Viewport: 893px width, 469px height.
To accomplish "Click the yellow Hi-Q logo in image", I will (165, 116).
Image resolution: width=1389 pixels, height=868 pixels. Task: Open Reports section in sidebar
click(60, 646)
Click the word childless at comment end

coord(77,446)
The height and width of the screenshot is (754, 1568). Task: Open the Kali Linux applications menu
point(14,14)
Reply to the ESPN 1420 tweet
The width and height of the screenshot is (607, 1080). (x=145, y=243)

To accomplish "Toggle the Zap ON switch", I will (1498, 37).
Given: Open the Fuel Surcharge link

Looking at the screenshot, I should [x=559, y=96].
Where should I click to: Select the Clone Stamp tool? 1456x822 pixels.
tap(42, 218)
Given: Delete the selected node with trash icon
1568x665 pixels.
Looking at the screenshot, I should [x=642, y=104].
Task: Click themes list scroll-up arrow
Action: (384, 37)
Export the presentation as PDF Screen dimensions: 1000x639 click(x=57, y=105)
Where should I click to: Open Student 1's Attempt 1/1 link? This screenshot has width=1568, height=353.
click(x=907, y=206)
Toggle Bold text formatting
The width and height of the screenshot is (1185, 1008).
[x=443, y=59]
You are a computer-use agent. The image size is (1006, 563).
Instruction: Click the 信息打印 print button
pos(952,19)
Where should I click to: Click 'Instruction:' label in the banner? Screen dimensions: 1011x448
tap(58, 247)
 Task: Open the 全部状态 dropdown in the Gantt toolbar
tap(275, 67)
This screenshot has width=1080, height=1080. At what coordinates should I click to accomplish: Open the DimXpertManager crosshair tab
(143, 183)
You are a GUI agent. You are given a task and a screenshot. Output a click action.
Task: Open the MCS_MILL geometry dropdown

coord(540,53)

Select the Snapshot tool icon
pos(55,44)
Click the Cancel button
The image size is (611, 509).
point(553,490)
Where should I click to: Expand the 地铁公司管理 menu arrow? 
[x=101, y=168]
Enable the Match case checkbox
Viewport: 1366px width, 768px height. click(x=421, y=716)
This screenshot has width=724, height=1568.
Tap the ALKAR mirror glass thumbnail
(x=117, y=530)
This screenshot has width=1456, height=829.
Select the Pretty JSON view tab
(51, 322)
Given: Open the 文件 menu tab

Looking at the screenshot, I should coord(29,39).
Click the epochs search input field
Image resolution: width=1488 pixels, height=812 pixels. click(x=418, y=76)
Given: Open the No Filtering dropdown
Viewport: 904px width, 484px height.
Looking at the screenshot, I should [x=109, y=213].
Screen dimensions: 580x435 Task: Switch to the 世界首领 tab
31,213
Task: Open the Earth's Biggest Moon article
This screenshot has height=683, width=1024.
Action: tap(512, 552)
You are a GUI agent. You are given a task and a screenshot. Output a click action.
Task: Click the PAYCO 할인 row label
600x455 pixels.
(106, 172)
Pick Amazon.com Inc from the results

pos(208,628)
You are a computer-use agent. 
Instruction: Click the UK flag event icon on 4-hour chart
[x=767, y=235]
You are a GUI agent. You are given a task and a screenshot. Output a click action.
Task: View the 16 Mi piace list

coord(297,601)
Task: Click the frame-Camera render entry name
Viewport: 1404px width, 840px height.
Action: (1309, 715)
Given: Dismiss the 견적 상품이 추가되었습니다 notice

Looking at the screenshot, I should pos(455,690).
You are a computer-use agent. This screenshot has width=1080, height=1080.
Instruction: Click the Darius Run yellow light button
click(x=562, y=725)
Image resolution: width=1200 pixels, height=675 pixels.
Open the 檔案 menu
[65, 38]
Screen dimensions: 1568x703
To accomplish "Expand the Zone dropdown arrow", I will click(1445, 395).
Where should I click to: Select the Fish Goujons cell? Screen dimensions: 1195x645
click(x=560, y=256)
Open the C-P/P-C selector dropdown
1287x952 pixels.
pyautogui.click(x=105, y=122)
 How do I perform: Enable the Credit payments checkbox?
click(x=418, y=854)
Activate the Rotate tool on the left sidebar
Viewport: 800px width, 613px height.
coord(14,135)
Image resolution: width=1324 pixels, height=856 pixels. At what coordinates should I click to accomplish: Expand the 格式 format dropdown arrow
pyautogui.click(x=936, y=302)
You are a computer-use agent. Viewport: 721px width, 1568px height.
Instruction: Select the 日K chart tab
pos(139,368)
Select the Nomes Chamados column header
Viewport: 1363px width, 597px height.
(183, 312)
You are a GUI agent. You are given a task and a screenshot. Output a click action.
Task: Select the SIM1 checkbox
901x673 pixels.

== Goal of the exercise ==
Turn every line of the entries above into a Markdown table with the columns "Row" and "Entry line." Skip the blank lines, number the rest in order, and put each line's text in the second column.

== Task solution ==
| Row | Entry line |
|---|---|
| 1 | Viewport: 893px width, 469px height. |
| 2 | To accomplish "Click the yellow Hi-Q logo in image", I will (165, 116). |
| 3 | Image resolution: width=1389 pixels, height=868 pixels. Task: Open Reports section in sidebar |
| 4 | click(60, 646) |
| 5 | Click the word childless at comment end |
| 6 | coord(77,446) |
| 7 | The height and width of the screenshot is (754, 1568). Task: Open the Kali Linux applications menu |
| 8 | point(14,14) |
| 9 | Reply to the ESPN 1420 tweet |
| 10 | The width and height of the screenshot is (607, 1080). (x=145, y=243) |
| 11 | To accomplish "Toggle the Zap ON switch", I will (1498, 37). |
| 12 | Given: Open the Fuel Surcharge link |
| 13 | Looking at the screenshot, I should [x=559, y=96]. |
| 14 | Where should I click to: Select the Clone Stamp tool? 1456x822 pixels. |
| 15 | tap(42, 218) |
| 16 | Given: Delete the selected node with trash icon |
| 17 | 1568x665 pixels. |
| 18 | Looking at the screenshot, I should [x=642, y=104]. |
| 19 | Task: Click themes list scroll-up arrow |
| 20 | Action: (384, 37) |
| 21 | Export the presentation as PDF Screen dimensions: 1000x639 click(x=57, y=105) |
| 22 | Where should I click to: Open Student 1's Attempt 1/1 link? This screenshot has width=1568, height=353. |
| 23 | click(x=907, y=206) |
| 24 | Toggle Bold text formatting |
| 25 | The width and height of the screenshot is (1185, 1008). |
| 26 | [x=443, y=59] |
| 27 | You are a computer-use agent. The image size is (1006, 563). |
| 28 | Instruction: Click the 信息打印 print button |
| 29 | pos(952,19) |
| 30 | Where should I click to: Click 'Instruction:' label in the banner? Screen dimensions: 1011x448 |
| 31 | tap(58, 247) |
| 32 |  Task: Open the 全部状态 dropdown in the Gantt toolbar |
| 33 | tap(275, 67) |
| 34 | This screenshot has width=1080, height=1080. At what coordinates should I click to accomplish: Open the DimXpertManager crosshair tab |
| 35 | (143, 183) |
| 36 | You are a GUI agent. You are given a task and a screenshot. Output a click action. |
| 37 | Task: Open the MCS_MILL geometry dropdown |
| 38 | coord(540,53) |
| 39 | Select the Snapshot tool icon |
| 40 | pos(55,44) |
| 41 | Click the Cancel button |
| 42 | The image size is (611, 509). |
| 43 | point(553,490) |
| 44 | Where should I click to: Expand the 地铁公司管理 menu arrow?  |
| 45 | [x=101, y=168] |
| 46 | Enable the Match case checkbox |
| 47 | Viewport: 1366px width, 768px height. click(x=421, y=716) |
| 48 | This screenshot has width=724, height=1568. |
| 49 | Tap the ALKAR mirror glass thumbnail |
| 50 | (x=117, y=530) |
| 51 | This screenshot has width=1456, height=829. |
| 52 | Select the Pretty JSON view tab |
| 53 | (51, 322) |
| 54 | Given: Open the 文件 menu tab |
| 55 | Looking at the screenshot, I should coord(29,39). |
| 56 | Click the epochs search input field |
| 57 | Image resolution: width=1488 pixels, height=812 pixels. click(x=418, y=76) |
| 58 | Given: Open the No Filtering dropdown |
| 59 | Viewport: 904px width, 484px height. |
| 60 | Looking at the screenshot, I should [x=109, y=213]. |
| 61 | Screen dimensions: 580x435 Task: Switch to the 世界首领 tab |
| 62 | 31,213 |
| 63 | Task: Open the Earth's Biggest Moon article |
| 64 | This screenshot has height=683, width=1024. |
| 65 | Action: tap(512, 552) |
| 66 | You are a GUI agent. You are given a task and a screenshot. Output a click action. |
| 67 | Task: Click the PAYCO 할인 row label |
| 68 | 600x455 pixels. |
| 69 | (106, 172) |
| 70 | Pick Amazon.com Inc from the results |
| 71 | pos(208,628) |
| 72 | You are a computer-use agent.  |
| 73 | Instruction: Click the UK flag event icon on 4-hour chart |
| 74 | [x=767, y=235] |
| 75 | You are a GUI agent. You are given a task and a screenshot. Output a click action. |
| 76 | Task: View the 16 Mi piace list |
| 77 | coord(297,601) |
| 78 | Task: Click the frame-Camera render entry name |
| 79 | Viewport: 1404px width, 840px height. |
| 80 | Action: (1309, 715) |
| 81 | Given: Dismiss the 견적 상품이 추가되었습니다 notice |
| 82 | Looking at the screenshot, I should pos(455,690). |
| 83 | You are a computer-use agent. This screenshot has width=1080, height=1080. |
| 84 | Instruction: Click the Darius Run yellow light button |
| 85 | click(x=562, y=725) |
| 86 | Image resolution: width=1200 pixels, height=675 pixels. |
| 87 | Open the 檔案 menu |
| 88 | [65, 38] |
| 89 | Screen dimensions: 1568x703 |
| 90 | To accomplish "Expand the Zone dropdown arrow", I will click(1445, 395). |
| 91 | Where should I click to: Select the Fish Goujons cell? Screen dimensions: 1195x645 |
| 92 | click(x=560, y=256) |
| 93 | Open the C-P/P-C selector dropdown |
| 94 | 1287x952 pixels. |
| 95 | pyautogui.click(x=105, y=122) |
| 96 |  How do I perform: Enable the Credit payments checkbox? |
| 97 | click(x=418, y=854) |
| 98 | Activate the Rotate tool on the left sidebar |
| 99 | Viewport: 800px width, 613px height. |
| 100 | coord(14,135) |
| 101 | Image resolution: width=1324 pixels, height=856 pixels. At what coordinates should I click to accomplish: Expand the 格式 format dropdown arrow |
| 102 | pyautogui.click(x=936, y=302) |
| 103 | You are a computer-use agent. Viewport: 721px width, 1568px height. |
| 104 | Instruction: Select the 日K chart tab |
| 105 | pos(139,368) |
| 106 | Select the Nomes Chamados column header |
| 107 | Viewport: 1363px width, 597px height. |
| 108 | (183, 312) |
| 109 | You are a GUI agent. You are given a task and a screenshot. Output a click action. |
| 110 | Task: Select the SIM1 checkbox |
| 111 | 901x673 pixels. |